- **RECORDS FOR THE TASK**
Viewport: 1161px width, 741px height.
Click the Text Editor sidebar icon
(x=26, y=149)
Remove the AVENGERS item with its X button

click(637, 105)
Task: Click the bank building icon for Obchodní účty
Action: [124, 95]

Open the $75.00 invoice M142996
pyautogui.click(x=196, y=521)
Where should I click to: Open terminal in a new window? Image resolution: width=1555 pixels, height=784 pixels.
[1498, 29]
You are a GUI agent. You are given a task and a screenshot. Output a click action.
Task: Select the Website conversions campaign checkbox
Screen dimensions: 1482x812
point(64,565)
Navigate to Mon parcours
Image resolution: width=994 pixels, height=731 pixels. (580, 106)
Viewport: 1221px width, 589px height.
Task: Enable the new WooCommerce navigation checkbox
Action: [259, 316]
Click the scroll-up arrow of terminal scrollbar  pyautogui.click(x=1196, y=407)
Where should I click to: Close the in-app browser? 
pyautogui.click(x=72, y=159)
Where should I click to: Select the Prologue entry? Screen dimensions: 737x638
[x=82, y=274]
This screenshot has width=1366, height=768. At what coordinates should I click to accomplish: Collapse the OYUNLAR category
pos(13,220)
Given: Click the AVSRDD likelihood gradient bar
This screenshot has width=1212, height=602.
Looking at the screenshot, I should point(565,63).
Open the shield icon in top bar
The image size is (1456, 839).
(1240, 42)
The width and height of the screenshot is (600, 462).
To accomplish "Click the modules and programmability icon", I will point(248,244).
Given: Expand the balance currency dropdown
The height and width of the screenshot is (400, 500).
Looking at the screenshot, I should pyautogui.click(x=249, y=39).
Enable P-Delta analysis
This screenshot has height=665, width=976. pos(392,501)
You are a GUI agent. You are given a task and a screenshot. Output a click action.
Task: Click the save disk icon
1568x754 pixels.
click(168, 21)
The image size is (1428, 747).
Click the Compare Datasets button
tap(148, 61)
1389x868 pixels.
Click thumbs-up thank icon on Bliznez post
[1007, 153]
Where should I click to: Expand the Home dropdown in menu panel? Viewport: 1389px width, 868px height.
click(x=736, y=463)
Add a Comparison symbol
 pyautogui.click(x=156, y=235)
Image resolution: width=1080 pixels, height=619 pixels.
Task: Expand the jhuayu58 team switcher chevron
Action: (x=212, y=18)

- **EXERCISE PROMPT**
Please write out the whole listing once more, exactly.

- **FINISHED EXERCISE**
Viewport: 1161px width, 741px height.
Click the Text Editor sidebar icon
(x=26, y=149)
Remove the AVENGERS item with its X button

click(637, 105)
Task: Click the bank building icon for Obchodní účty
Action: [124, 95]

Open the $75.00 invoice M142996
pyautogui.click(x=196, y=521)
Where should I click to: Open terminal in a new window? Image resolution: width=1555 pixels, height=784 pixels.
[1498, 29]
You are a GUI agent. You are given a task and a screenshot. Output a click action.
Task: Select the Website conversions campaign checkbox
Screen dimensions: 1482x812
point(64,565)
Navigate to Mon parcours
Image resolution: width=994 pixels, height=731 pixels. (580, 106)
Viewport: 1221px width, 589px height.
Task: Enable the new WooCommerce navigation checkbox
Action: [259, 316]
Click the scroll-up arrow of terminal scrollbar  pyautogui.click(x=1196, y=407)
Where should I click to: Close the in-app browser? 
pyautogui.click(x=72, y=159)
Where should I click to: Select the Prologue entry? Screen dimensions: 737x638
[x=82, y=274]
This screenshot has width=1366, height=768. At what coordinates should I click to accomplish: Collapse the OYUNLAR category
pos(13,220)
Given: Click the AVSRDD likelihood gradient bar
This screenshot has width=1212, height=602.
Looking at the screenshot, I should point(565,63).
Open the shield icon in top bar
The image size is (1456, 839).
(1240, 42)
The width and height of the screenshot is (600, 462).
To accomplish "Click the modules and programmability icon", I will point(248,244).
Given: Expand the balance currency dropdown
The height and width of the screenshot is (400, 500).
Looking at the screenshot, I should pyautogui.click(x=249, y=39).
Enable P-Delta analysis
This screenshot has height=665, width=976. pos(392,501)
You are a GUI agent. You are given a task and a screenshot. Output a click action.
Task: Click the save disk icon
1568x754 pixels.
click(168, 21)
The image size is (1428, 747).
Click the Compare Datasets button
tap(148, 61)
1389x868 pixels.
Click thumbs-up thank icon on Bliznez post
[1007, 153]
Where should I click to: Expand the Home dropdown in menu panel? Viewport: 1389px width, 868px height.
click(x=736, y=463)
Add a Comparison symbol
 pyautogui.click(x=156, y=235)
Image resolution: width=1080 pixels, height=619 pixels.
Task: Expand the jhuayu58 team switcher chevron
Action: (x=212, y=18)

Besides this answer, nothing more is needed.